A yeast system for analysis of intracellular trafficking defects in niemann-pick C disease

The regulated trafficking of lipids between cellular compartments is an essential but poorly understood process. The importance of this regulation is highlighted in Niemann-Pick C (NPC) disease, a lethal neurodegenerative disorder characterized by defective intracellular trafficking of lipids and other metabolites. Mutation of the NPC1 gene is responsible for most cases of NPC disease. Our approach to understanding NPC1 is to investigate the single yeast NPC1-related gene, NCR1. Yeast has pathways of intracellular transport, lipid synthesis and regulation similar to those in human cells. We have shown that NCR1 is required for efficient intracellular trafficking while its over-expression is toxic. Ordered arrays of yeast strains, each containing a different gene deletion, will be robotically screened to identify all yeast genes that either enhance or alleviate the toxicity caused by excess NCR1 protein.

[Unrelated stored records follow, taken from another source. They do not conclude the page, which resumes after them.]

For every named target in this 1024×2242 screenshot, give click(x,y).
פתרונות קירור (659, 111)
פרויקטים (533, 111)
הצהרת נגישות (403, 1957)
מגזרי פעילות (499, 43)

Biochemical and molecular genetic analyses of these genetic interactions will determine how the normal NCR1 protein functions within the cell. The availability of genomic and protein data through online databases, the ease of genetic manipulation, and the rapid growth rate, all facilitate analyses in yeast. The availability of the complete sequence of both the yeast and human genome allows for a rapid transition from yeast to direct tests of the functions of the mammalian versions of any genes identified in our study. This research will help determine the basis for NPC disease and is therefore of direct relevance to hundreds of people with the disease and their families. The findings, by providing a better understanding of lipid regulation, will also have broader relevance for many common human disorders, such as hypercholesterolemia, atherosclerosis and coronary heart disease.